We might want to add metadata to our documents, which can be stored along with the documents in our vector store. For example, I like to add the bibliographical details of the publications in my Zotero library. We will want to do this before we cut up our documents in smaller chunks (the next step).
We will want to cut our documents into smaller chunks that we than store separately in our vector store. When we retrieve information from our vector store, we’ll thus retrieve these smaller chunks, rather than the entire original documents. This allows us to retrieve relevant information in a more targeted way, as well as limit the amount of text we include as context in our messages to LLMs (see our earlier discussion on challenges in extracting contextual information from documents). LangChain comes with multiple text splitters that can accomplish this task for us. We’ll be using the RecursiveCharacterTextSplitter.
We need to create the embeddings for our chunks of texts, for which we will use OpenAI’s text-embedding-ada-002. Again, there are other options available, but I haven’t had the chance to experiment with these yet and I’m quite happy with the results I have achieved with the OpenAI solution.
Then we have everything we need to store our documents, along with their embeddings, in our vector store.

Let’s now go through these steps in more detail.

Converting to text

I’ll briefly explain the logic of the bash script (which you can find below) that I use to convert the literature in my Zotero library (all PDFs) to text.

The bash script finds all the PDFs included in my Zotero storage folder, which has sub-folders for each publication. For each file it checks if the filename is already mentioned in a text file that I use to keep track of every document that I have already ingested. I frequently update my Zotero library, and if I want update my vector store by adding new publications, I don’t want to also convert all files that have already been ingested.

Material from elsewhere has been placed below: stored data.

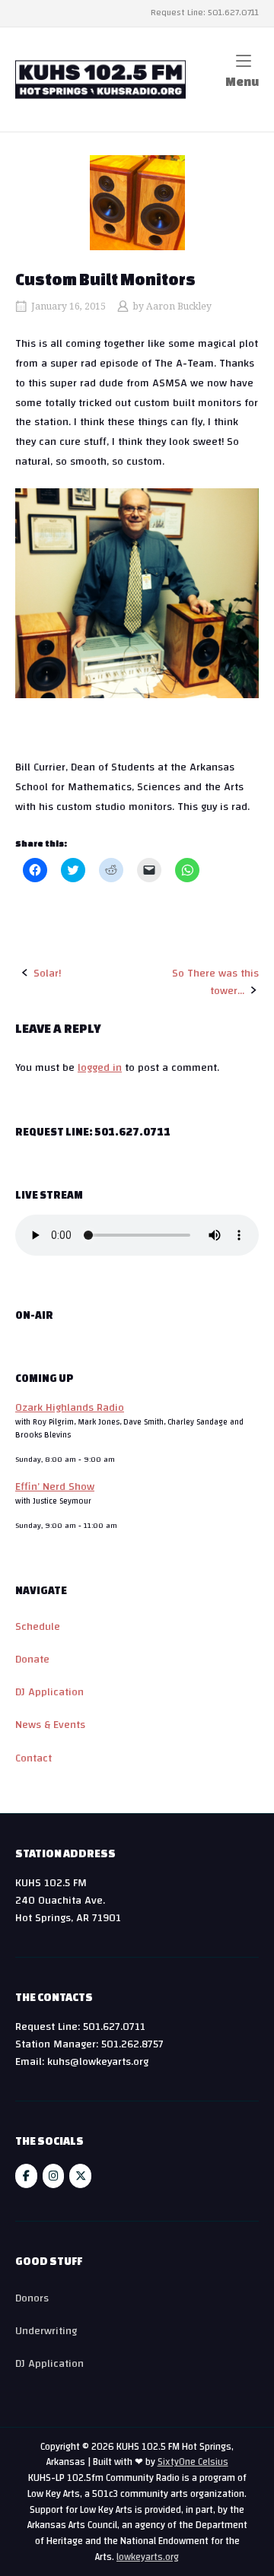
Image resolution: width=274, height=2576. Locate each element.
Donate (32, 1659)
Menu (242, 81)
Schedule (37, 1626)
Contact (33, 1758)
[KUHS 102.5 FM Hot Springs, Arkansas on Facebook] (26, 2176)
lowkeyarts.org (147, 2557)
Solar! (47, 973)
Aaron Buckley (179, 306)
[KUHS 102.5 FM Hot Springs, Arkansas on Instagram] (54, 2176)
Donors (32, 2298)
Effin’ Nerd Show (54, 1486)
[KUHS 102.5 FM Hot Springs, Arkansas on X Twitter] (80, 2176)
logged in (100, 1067)
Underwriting (46, 2330)
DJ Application (49, 1692)
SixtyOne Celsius (193, 2462)
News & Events (50, 1724)
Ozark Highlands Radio (69, 1407)
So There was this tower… (215, 982)
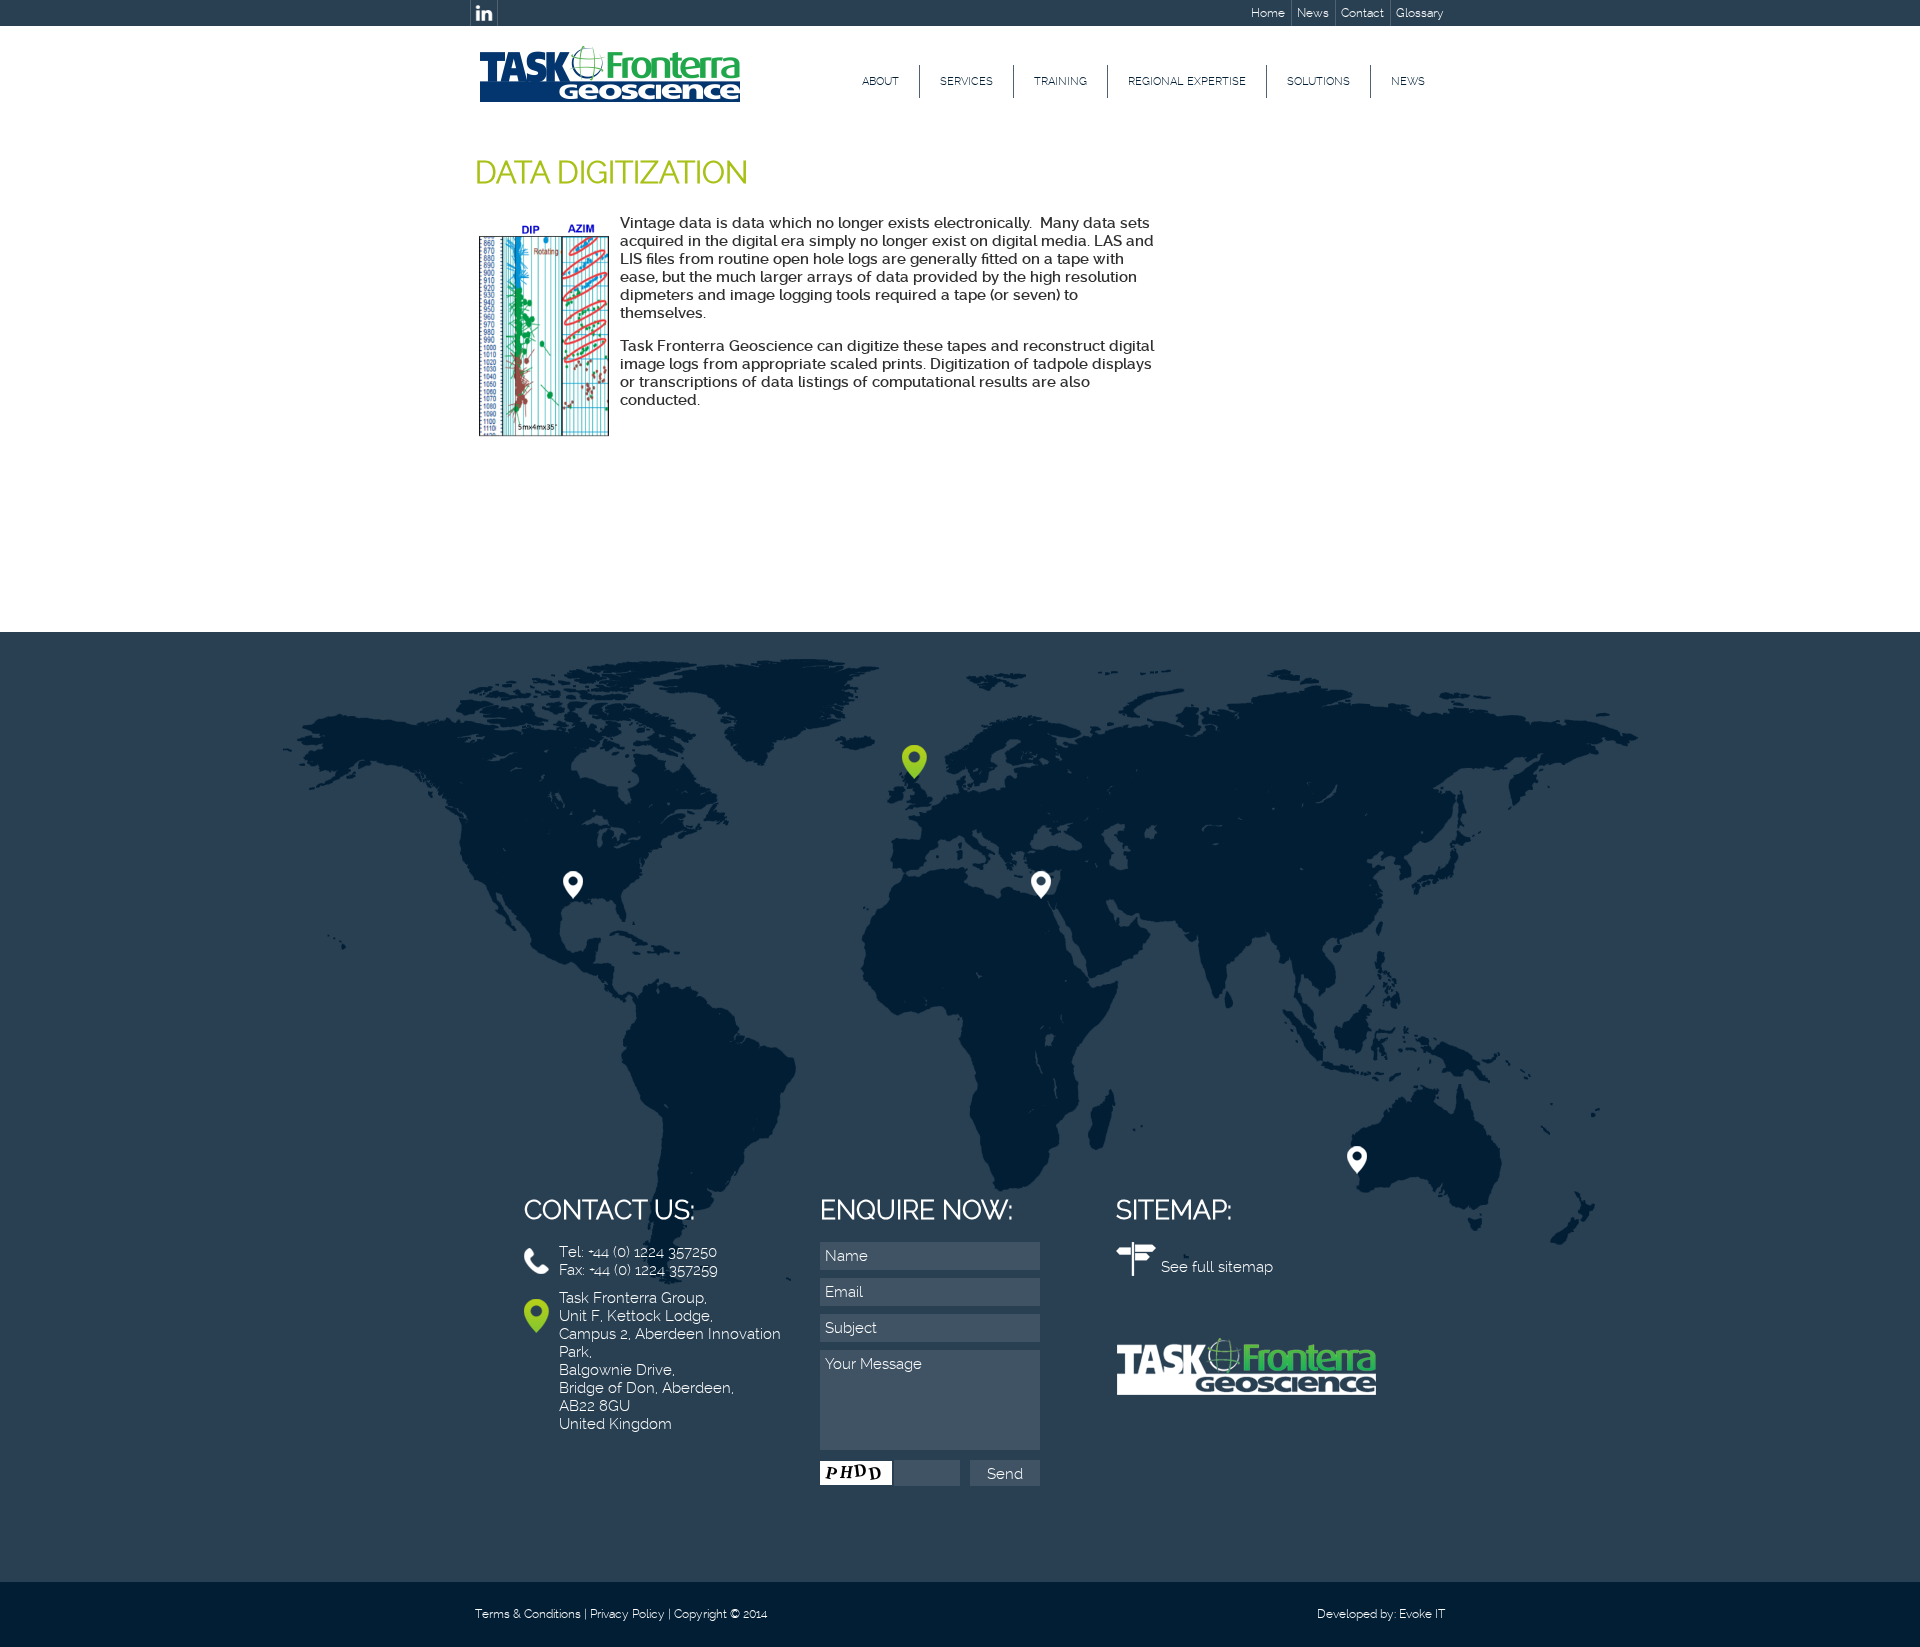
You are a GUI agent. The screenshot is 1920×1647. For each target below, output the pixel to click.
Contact (1362, 13)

Keeping track of the files that have already been ingested allows me to skip these in the conversion process.

#!/bin/bash

# One file to keep the papers that I have already ingested
# One dir to store newly added papers
# A temporary dir for image-based pdfs.
existing_file="/home/wouter/Documents/LangChain_Projects/Literature/data/ingested.txt"
output_dir="/home/wouter/Documents/LangChain_Projects/Literature/data/new"
temp_dir="/home/wouter/Documents/LangChain_Projects/Literature/data/temp"

counter=0

total=$(find /home/wouter/Tools/Zotero/storage/ -type f -name "*.pdf" | wc -l)

find /home/wouter/Tools/Zotero/storage -type f -name "*.pdf" | while read -r file
do
    base_name=$(basename "$file" .pdf)

    if grep -Fxq "$base_name.txt" "$existing_file"; then
	echo "Text file for $file already exists, skipping."
    else 
	pdftotext -enc UTF-8 "$file" "$output_dir/$base_name.txt"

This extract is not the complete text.